Nathan Rabin, writing for The A.V. Club, commented that "One of the great things about the seventh and [...] final season of 30 Rock is that it genuinely feels like an ending, and a very satisfying one at that. 30 Rock could coast on the goodwill generated by the knockout, surprisingly moving Liz Lemon wedding episode but it seems intent on regaining its former glory as it roars its way to a conclusion." He concluded that "After serving as the harried den mother to the 30 Rock gang all these years, Liz thoroughly deserves a happy ending of her own. The same is true of 30 Rock as a whole and this season feels like a send-off worthy to one of the best, most original comedies of the past twenty years." Daniel Goldberg of Slant Magazine awarded the season a 3.5 out of 4 and remarked "For a comedy whose bag of tricks is so transparent, it's gratifying to see that Fey hasn't written herself into a box."

===Ratings===
The seventh season premiere, "The Beginning of the End", drew 3.5 million viewers, both a significant decrease from the sixth-season premiere, "Dance Like Nobody's Watching" (4.5 million), and a significant increase over the sixth-season finale, "What Will Happen to the Gang Next Year?" (2.8 million).
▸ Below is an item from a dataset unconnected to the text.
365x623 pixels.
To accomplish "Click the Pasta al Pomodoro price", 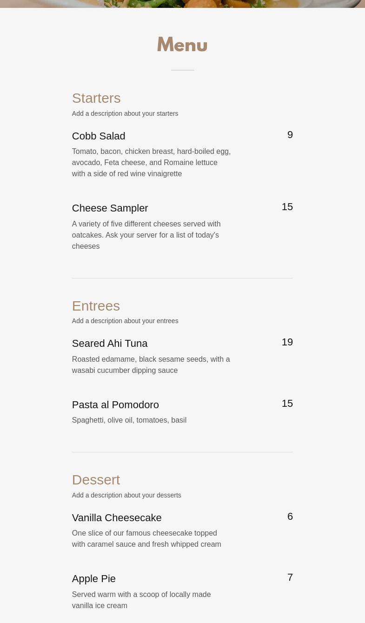I will (287, 403).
The third episode of the season, "Stride of Pride", was the lowest-rated in overall viewers, with 3.0 million tuning in, although it was not a series low, a position which continues to be held by the sixth-season episode "Nothing Left to Lose", which was seen by 2.8 million. Several episodes demonstrated season highs, with "Mazel Tov, Dummies!" drawing 3.6 million, and "Game Over" and "A Goon's Deed in a Weary World" drawing slightly below and above 3.8 million, respectively. These three episodes also, in turn, demonstrated the best overall viewership for 30 Rock since March 2012.

The series finale, the hour-long broadcast of "Hogcock!" and "Last Lunch", attracted an audience of 4.9 million, demonstrating another season high in overall viewers and an increase of two million viewers over the sixth-season finale. These two episodes were also the highest-rated of the series, in overall viewers, for two years. Overall, with the inclusion of DVR viewership, the season averaged 4.6 million viewers, even with the previous season. However, it ranked ninety-ninth for the year, against all other primetime network programming, a thirty-one place improvement over the sixth season.

===Awards and nominations===
On July 18, 2013, 30 Rock's seventh season received 9 nominations at the 65th Primetime Emmy Awards and 4 nominations at the 65th Primetime Creative Arts Emmy Awards (13 total, the most of any comedy series), including Outstanding Lead Actress in a Comedy Series for Fey, Outstanding Lead Actor in a Comedy Series for Baldwin, Outstanding Supporting Actress in a Comedy Series for Krakowski, Outstanding Guest Actor in a Comedy Series for Will Forte, Outstanding Guest Actress in a Comedy Series for Elaine Stritch, Directing, two nominations for Writing, and its seventh consecutive nomination for Outstanding Comedy Series, bringing the series' total number of Emmy nominations to 112. The series' casting directors won Outstanding Casting For A Comedy Series while Tina Fey and Tracey Wigfield won for their writing for the series finale, "Last Lunch".

At the 19th Screen Actors Guild Awards both Fey and Baldwin won for their performances in the Female and Male Comedy categories respectively, while the cast received a nomination for Outstanding Performance by an Ensemble in a Comedy Series.